While this is a great line to counter the argument that Canada’s share of global emissions are only 2% and therefore inconsequential, more fun perhaps is that it echoes a great Monte Python Sketch (see YouTube here).

And indeed there are already signs of farce. A Globe Article today (here) has this to say about the BC Liberal Party’s internal maturations,

A number of Liberal MLAs have tried to bring the business community’s concerns forward as well. They echoed concerns that the government has created uncertainty by announcing carbon-cutting targets before the planning has taken place.
“I ask what the cost of this is going to be,” said Ralph Sultan, MLA for West Vancouver-Capilano. “I’m waiting [for an answer].”…there has been “lively discussion” within the Liberal government caucus on the climate-change agenda, and he noted that uncertainty around the government’s plans is hurting business….The environmental community is clamouring for a carbon tax, I don’t hear anyone else clamouring for one,”

Pressure here comes in part from the downturn in the provincial economy, which is linked strongly to the US and international markets like China,

Recently, representatives of industries have pointed out to Mr. Campbell that the economy is not as strong now as when he announced his plan a year ago.

But never mind that on the same day there is an article on BC’s booming economy (here)

Even so, the concern over afforabiltiy and uncertainty are linked. If the climate policy is designed to float with economic circumstances there is an erosion of expectations. Simply, folks will not know where they are going and perhaps more importantly will avoid taking action if they know a downturn provides an escape clause. The result of this gaming would be higher costs and fewer reductions. Better to provide flexibility to allow for unanticipated outcomes like recessions. And better perhaps to ramp up the policy so that incremental costs are smooth and not lumpy.

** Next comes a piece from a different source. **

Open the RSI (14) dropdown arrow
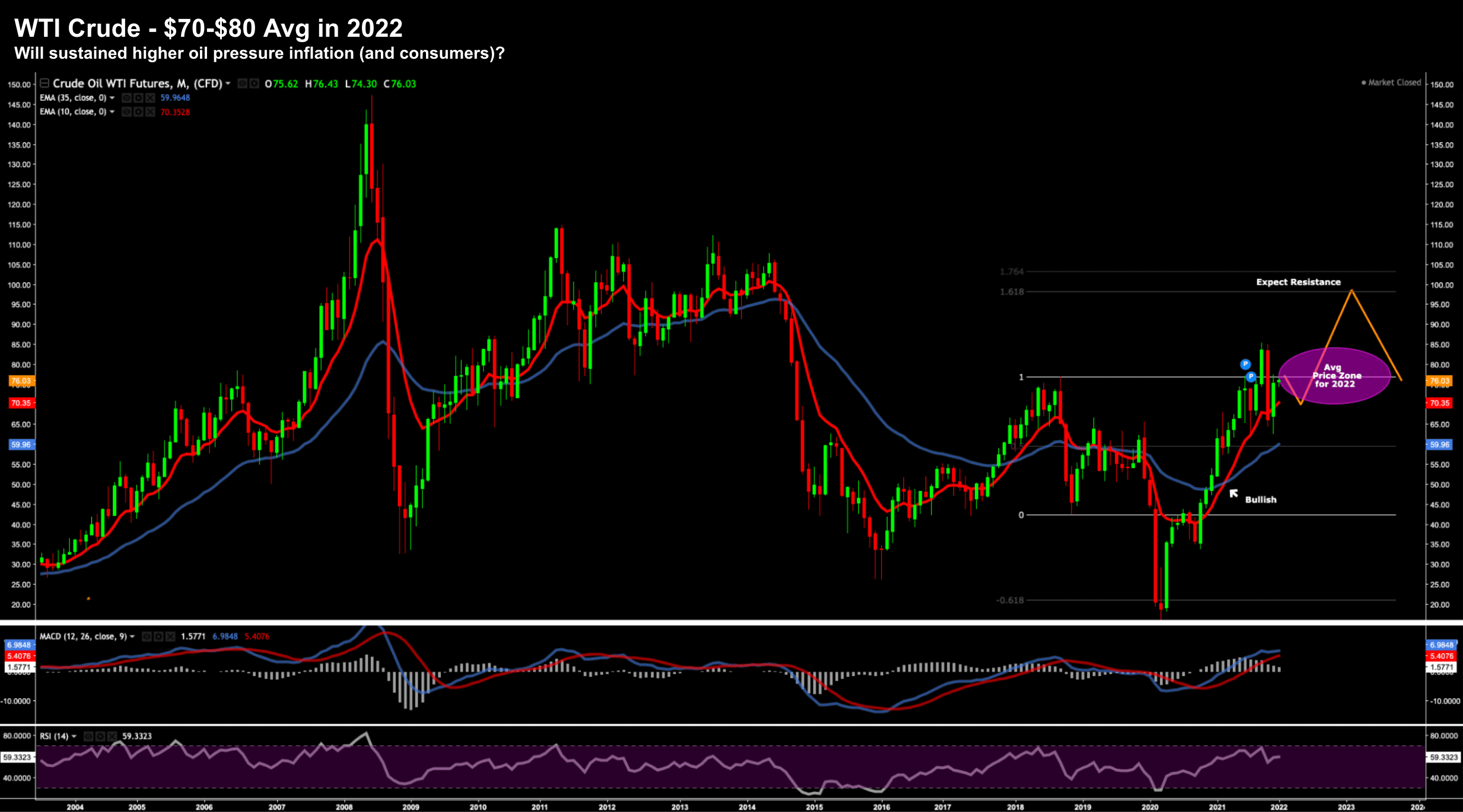The width and height of the screenshot is (1463, 812). [x=74, y=736]
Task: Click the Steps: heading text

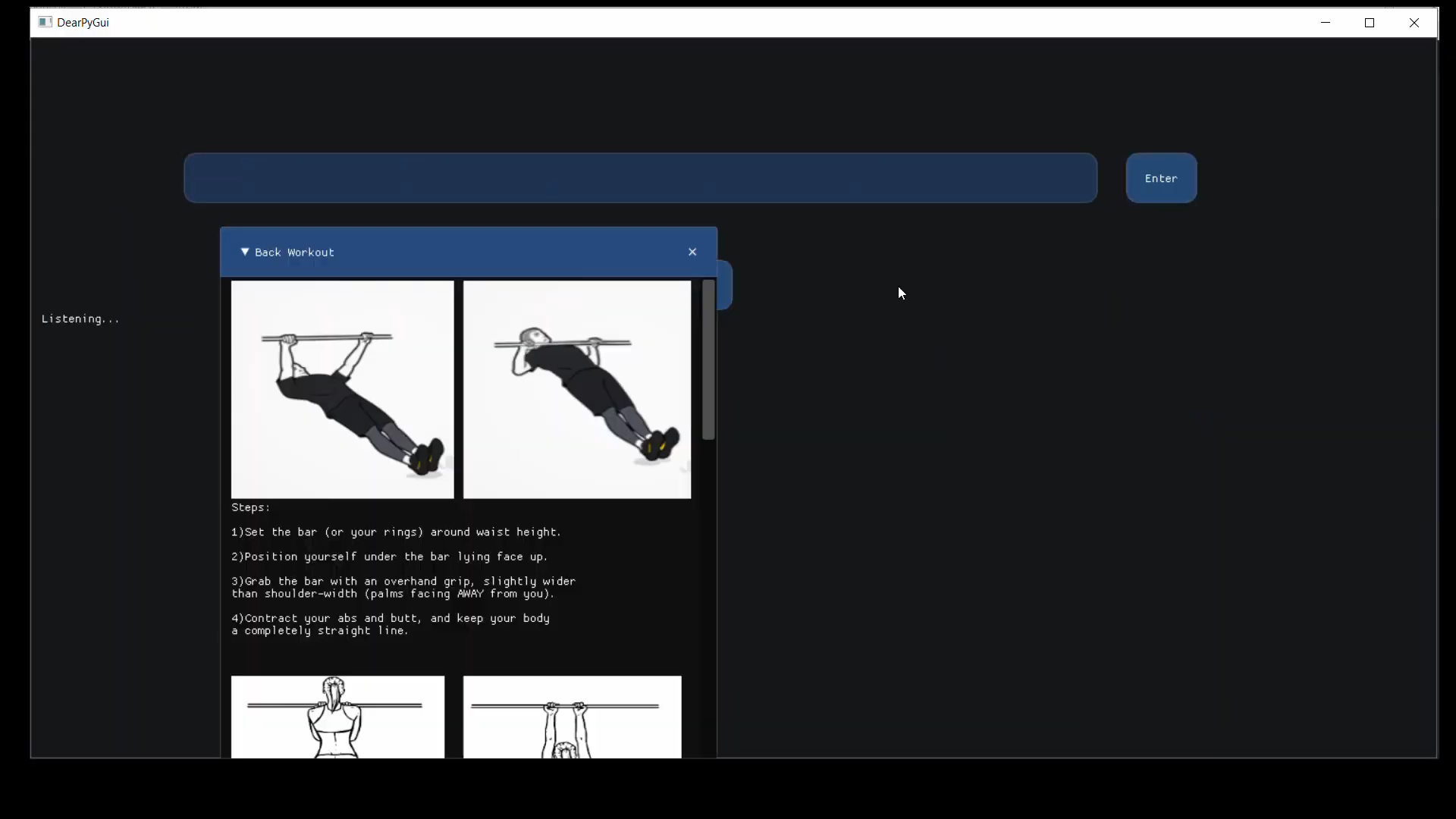Action: pyautogui.click(x=251, y=507)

And from next door in Alberta there was another take on affordability from the leader of the Liberal party who is posturing for an upcoming election. He had this to say on mitigation (see here),

And if it costs a billion, so be it. This fabulously rich province has a gross domestic product of $242-billion, he says, and “we’re willing to bet Albertans will be willing to have one dollar out of 242 invested in addressing climate change.”

Kind of puts it all into perspective. But still, the affordability card in the climate game is a trump card and the ongoing challenge for climate policy is that the deck is stacked full of them.